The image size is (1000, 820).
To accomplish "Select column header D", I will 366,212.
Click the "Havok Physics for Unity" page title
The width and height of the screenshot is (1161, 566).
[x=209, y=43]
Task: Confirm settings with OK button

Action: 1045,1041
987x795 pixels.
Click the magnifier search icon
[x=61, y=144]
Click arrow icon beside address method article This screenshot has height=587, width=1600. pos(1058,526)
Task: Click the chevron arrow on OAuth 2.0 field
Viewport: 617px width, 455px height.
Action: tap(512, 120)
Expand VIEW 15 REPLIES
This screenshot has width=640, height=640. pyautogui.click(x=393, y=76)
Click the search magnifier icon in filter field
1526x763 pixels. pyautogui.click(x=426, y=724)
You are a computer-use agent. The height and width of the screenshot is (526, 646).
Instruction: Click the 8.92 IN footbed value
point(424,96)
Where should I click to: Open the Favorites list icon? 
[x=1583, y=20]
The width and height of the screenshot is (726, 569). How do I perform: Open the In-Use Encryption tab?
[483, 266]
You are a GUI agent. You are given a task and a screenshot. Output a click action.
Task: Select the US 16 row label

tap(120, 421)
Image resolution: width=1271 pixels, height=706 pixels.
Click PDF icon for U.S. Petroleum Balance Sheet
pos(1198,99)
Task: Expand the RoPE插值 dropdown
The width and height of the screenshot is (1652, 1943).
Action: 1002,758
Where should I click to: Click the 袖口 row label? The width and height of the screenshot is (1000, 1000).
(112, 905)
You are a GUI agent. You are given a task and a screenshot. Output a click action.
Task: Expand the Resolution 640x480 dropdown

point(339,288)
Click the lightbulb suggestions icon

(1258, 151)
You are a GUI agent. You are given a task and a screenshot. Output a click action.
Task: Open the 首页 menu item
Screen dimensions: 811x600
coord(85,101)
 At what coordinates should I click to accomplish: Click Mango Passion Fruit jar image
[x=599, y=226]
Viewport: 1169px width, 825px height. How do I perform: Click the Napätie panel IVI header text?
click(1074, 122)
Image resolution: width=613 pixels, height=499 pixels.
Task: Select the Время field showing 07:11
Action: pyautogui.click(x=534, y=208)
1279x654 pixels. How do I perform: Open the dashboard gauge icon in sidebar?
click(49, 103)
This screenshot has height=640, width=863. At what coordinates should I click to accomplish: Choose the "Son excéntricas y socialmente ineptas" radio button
************
TASK STATEMENT:
Could you restate every entry verbatim, please?

RESPONSE BOX:
The image size is (1000, 820).
To accomplish "Select column header D", I will 366,212.
Click the "Havok Physics for Unity" page title
The width and height of the screenshot is (1161, 566).
[x=209, y=43]
Task: Confirm settings with OK button

Action: 1045,1041
987x795 pixels.
Click the magnifier search icon
[x=61, y=144]
Click arrow icon beside address method article This screenshot has height=587, width=1600. pos(1058,526)
Task: Click the chevron arrow on OAuth 2.0 field
Viewport: 617px width, 455px height.
Action: tap(512, 120)
Expand VIEW 15 REPLIES
This screenshot has width=640, height=640. pyautogui.click(x=393, y=76)
Click the search magnifier icon in filter field
1526x763 pixels. pyautogui.click(x=426, y=724)
You are a computer-use agent. The height and width of the screenshot is (526, 646).
Instruction: Click the 8.92 IN footbed value
point(424,96)
Where should I click to: Open the Favorites list icon? 
[x=1583, y=20]
The width and height of the screenshot is (726, 569). How do I perform: Open the In-Use Encryption tab?
[483, 266]
You are a GUI agent. You are given a task and a screenshot. Output a click action.
Task: Select the US 16 row label

tap(120, 421)
Image resolution: width=1271 pixels, height=706 pixels.
Click PDF icon for U.S. Petroleum Balance Sheet
pos(1198,99)
Task: Expand the RoPE插值 dropdown
The width and height of the screenshot is (1652, 1943).
Action: 1002,758
Where should I click to: Click the 袖口 row label? The width and height of the screenshot is (1000, 1000).
(112, 905)
You are a GUI agent. You are given a task and a screenshot. Output a click action.
Task: Expand the Resolution 640x480 dropdown

point(339,288)
Click the lightbulb suggestions icon

(1258, 151)
You are a GUI agent. You are given a task and a screenshot. Output a click action.
Task: Open the 首页 menu item
Screen dimensions: 811x600
coord(85,101)
 At what coordinates should I click to accomplish: Click Mango Passion Fruit jar image
[x=599, y=226]
Viewport: 1169px width, 825px height. How do I perform: Click the Napätie panel IVI header text?
click(1074, 122)
Image resolution: width=613 pixels, height=499 pixels.
Task: Select the Время field showing 07:11
Action: pyautogui.click(x=534, y=208)
1279x654 pixels. How do I perform: Open the dashboard gauge icon in sidebar?
click(49, 103)
This screenshot has height=640, width=863. At what coordinates should I click to accomplish: Choose the "Son excéntricas y socialmente ineptas" radio button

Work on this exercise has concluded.